Feb 2, 2006
Wayne Santos

James Frey & Superman

Two totally unrelated topics, but they’re on my mind.

I followed the story, saw that he’s now got a three page introductory note that still emphasizes the emotional core of his story and read with interest how his agent has now dropped him, and his book deal with his current publisher is now being renegotiated.

It just kind of got me to wondering, if it’s your dream to get published, just how far are you willing you to go? I mean, a lot of struggling writers will say “I’ll do whatever it takes to get my book in the store,” but Frey really went and did it. He saw an opportunity after 17 rejections and realized if he had to lie through his teeth, by God, he was gonna’ do it, and he did.

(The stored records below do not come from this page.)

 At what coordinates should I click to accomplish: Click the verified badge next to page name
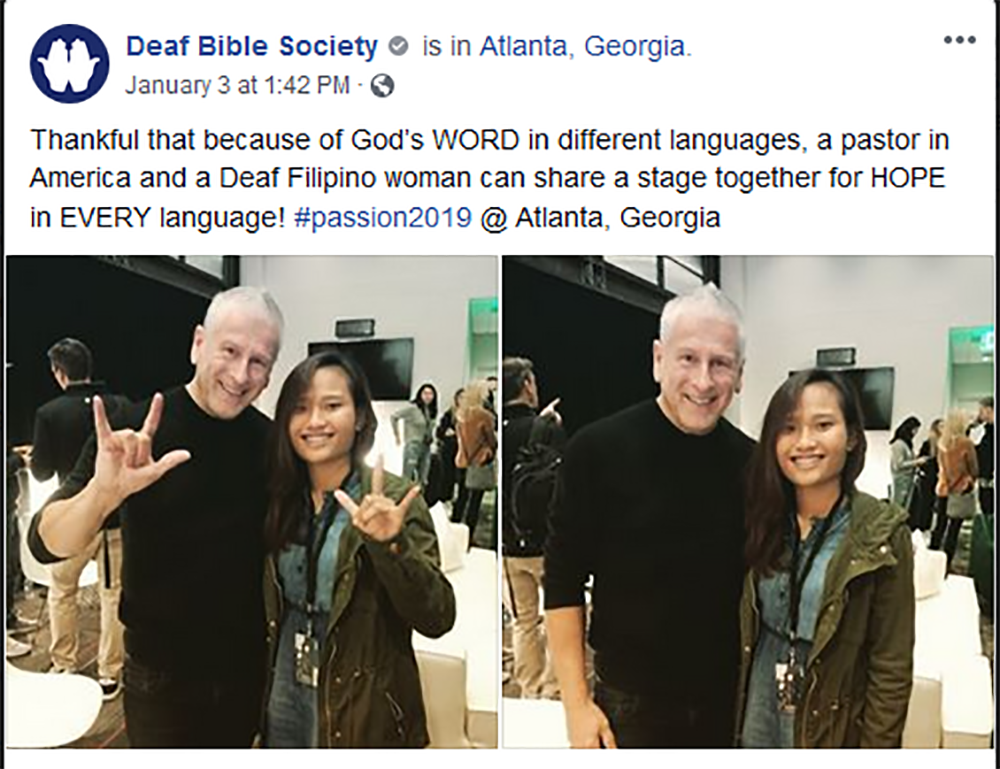coord(399,47)
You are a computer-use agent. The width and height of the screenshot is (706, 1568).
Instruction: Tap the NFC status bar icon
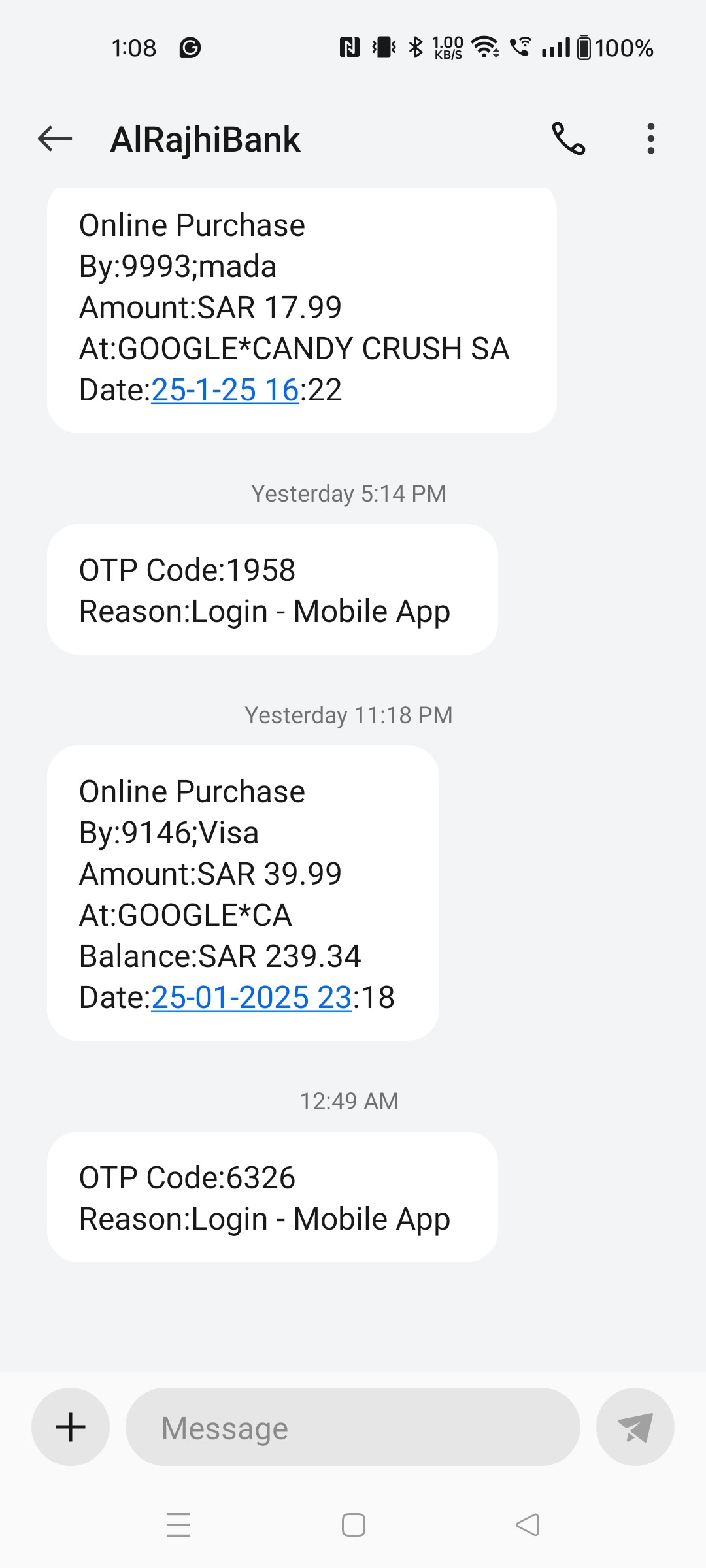(x=350, y=47)
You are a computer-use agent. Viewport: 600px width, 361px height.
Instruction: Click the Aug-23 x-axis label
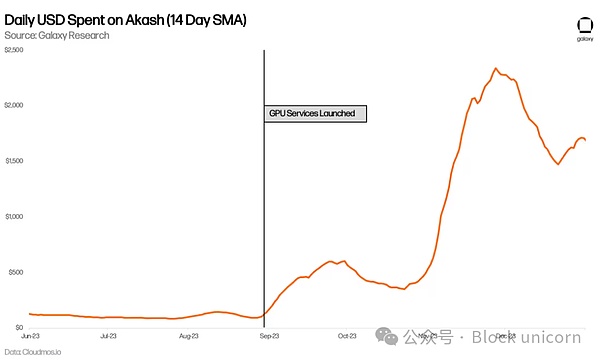click(x=189, y=336)
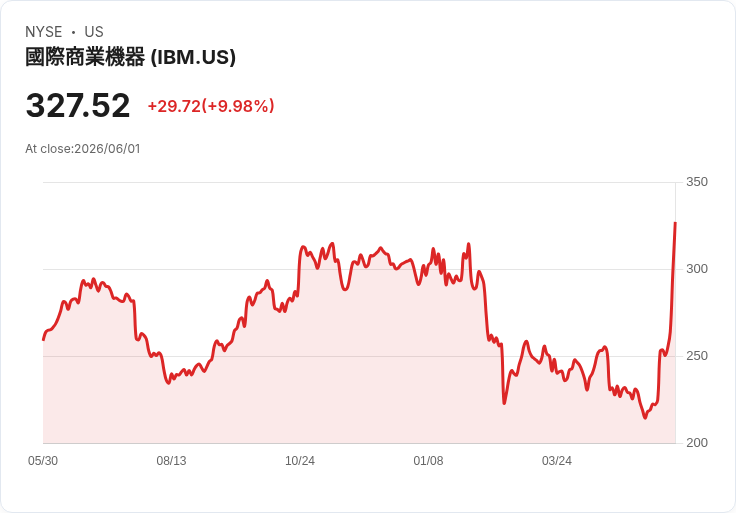
Task: Click the US market label
Action: 94,32
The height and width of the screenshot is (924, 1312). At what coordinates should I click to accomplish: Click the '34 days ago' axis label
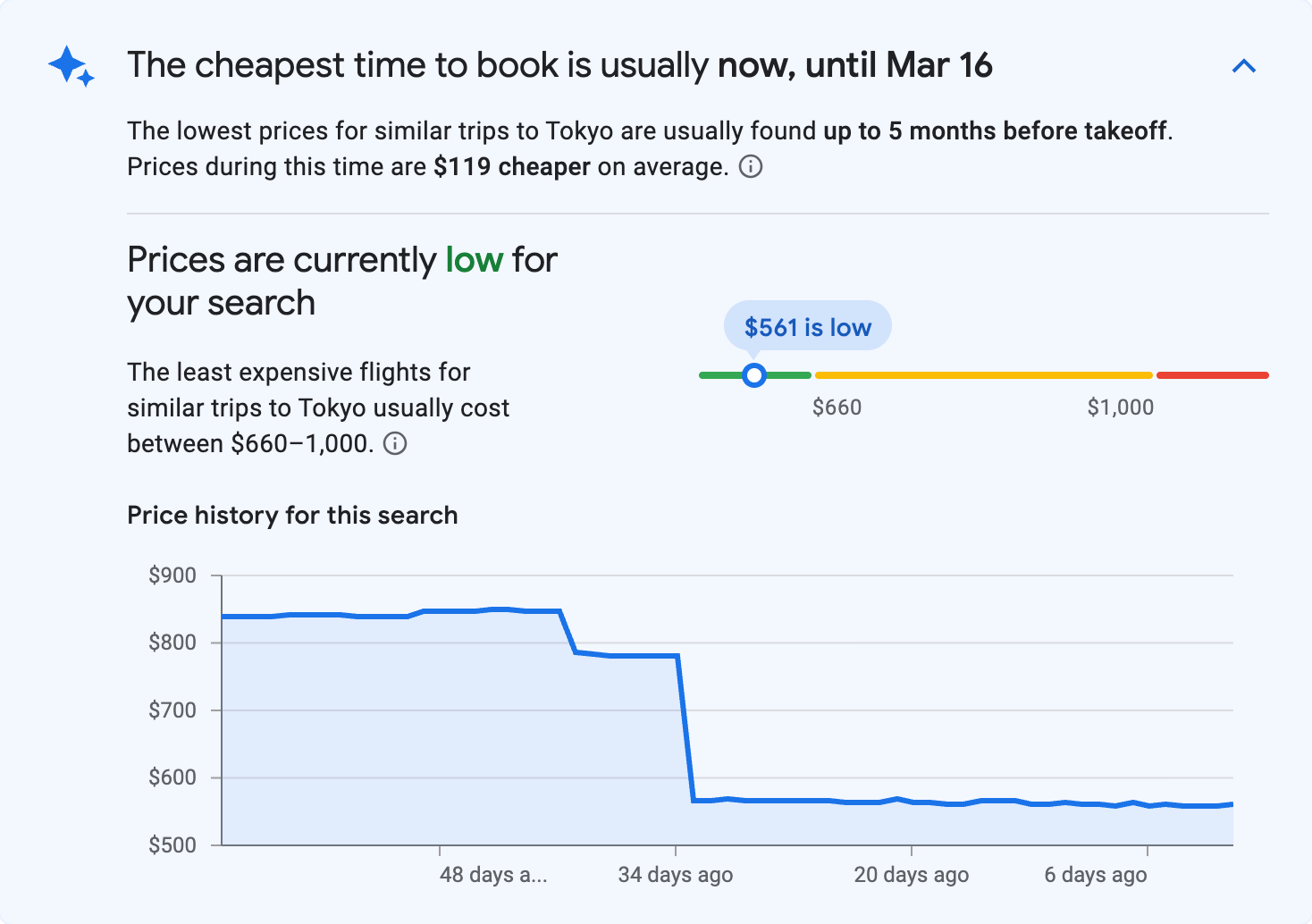(677, 875)
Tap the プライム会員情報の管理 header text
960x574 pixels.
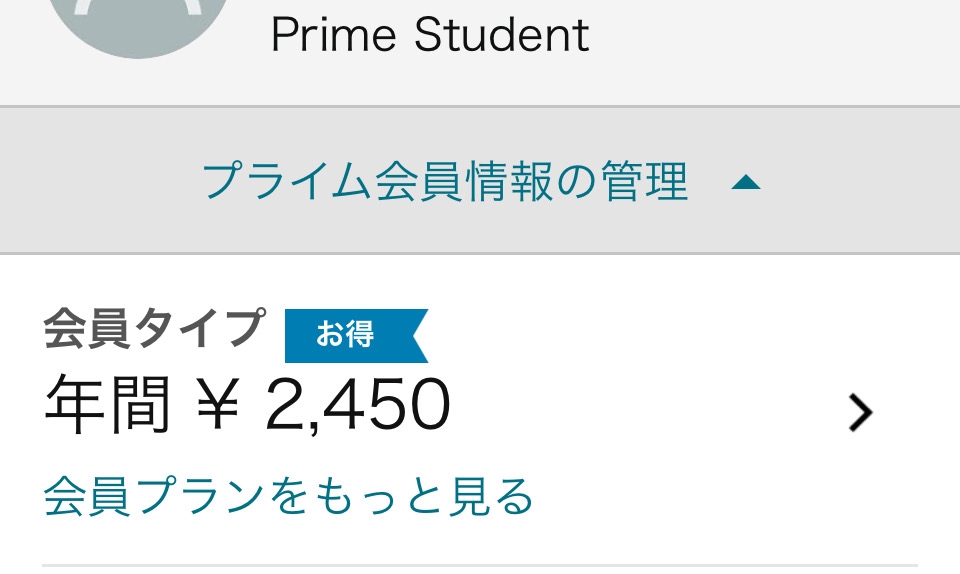(x=445, y=182)
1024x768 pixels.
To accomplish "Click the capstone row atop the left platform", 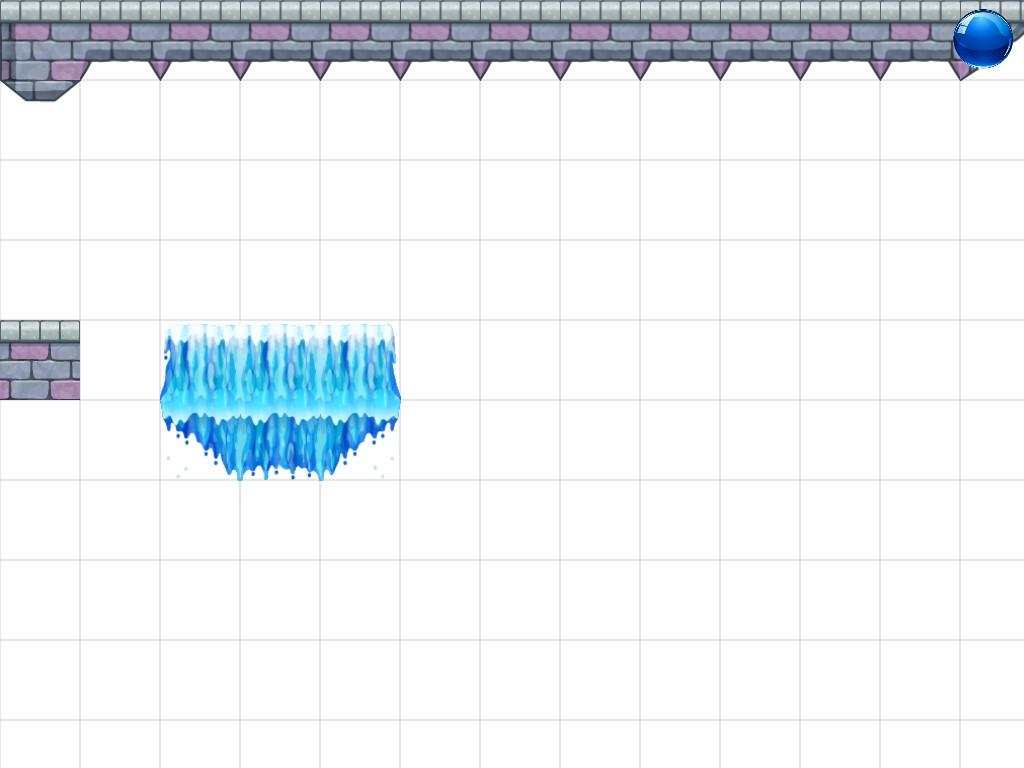I will pos(39,330).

I wonder how many of us would be able to resist the temptation.

I mean, for myself, it’s a non-issue since I’m firmly on the fiction side anyway. If I say “I made it up,” people will reply, “You damn well have better made it up,” so it’s moot point. But now I kind of wonder what I’d do if presented with a similarly shady opportunity. I tell myself, of course I’d just lower my head and keep on powering on the way I have the last few years, but I wonder if I really would.

And on the other hand, there’s the upcoming summer movie Superman Returns.

I don’t care how superficial or vacuous it makes me, I’m really looking forward to this movie.

Part of this is due to Frank Miller.

I think that since the mid 80′s, up until now, dark and gritty has pretty much epitomized the mood of fantastic narrative of almost every sort. In science fiction, it found a name in cyberpunk. In comics, it resulted in The Watchmen, The Dark Knight Returns and even stuff like Spawn. In movies, we got The Crow, Dark City, Aliens countless others. And I think it was refreshing. For the most part, it was refreshing because it was a reaction to the Pollyannaism of the early 80′s, the Regan years when people had an almost hyper-acute sense of optimism and refused to see reality for what it was, a dark and complicated mess.

However, over the years, this more merciless, unflinching look at the world has gotten to the point where its marketing, its fashionable. I hadn’t even heard the term “emo” here in Singapore until I read about it some other forum and realize it was a low grade version of Goth where kids more or less dramatize their lives to make them out to be full of angst and misery, just because… well, anger and misunderstandings and outsider-ism is cool. Dark & Gritty has stopped being a spalsh of cold water in deluded eyes and has become a compulsory badge of style. And somewhere along the way, the point of it, which was, “Don’t just look at all comforting nothings society offers, look at how dark it can get” has somehow gotten lost. Now, it’s mostly dark just for its own sake. And it seems like the reverse has now come to pass.

People are so obsessed with seeing the dark side in everything, the intense, dramatic, Goth side, that they’ve forgotten about the other stuff. The good stuff, the courageous stuff, the stuff you can admire and respect.

The HEROIC stuff.

That’s what I’m hoping Superman will be this summer. A return to that. I love Batman Begins, and I wouldn’t change a thing to it, because to be fair, that is who Batman is, and that movie understood it, the same way Frank Miller did back in the 80′s. But Superman… Superman is not someone you’re supposed to be afraid of. He’s not someone you’re supposed to think, “Oh man, he’s gonna’ slaughter them and make them sorry they were ever born.”

Superman is courage, kindness and a simple belief that you do the right thing because it IS the right thing, and not because you need recognition or accolades. I’m hoping that Bryan Singer understands that the reason Superman endures as a symbol is because he represents the positive aspects of human nature, those all too rare moments when we rise above our petty or competitive aspects and show mercy, or great inner strength. Superman should make people want to be like him, not be afraid of him. He should show people that it’s not having great power that counts, but what you do with that power.

Superman should make a person want to be a better person than they are right now.

I hope Bryan Singer gets that. And hopefully, I hope he pulls it off and makes everyone who comes out of the theater want to be a better person too.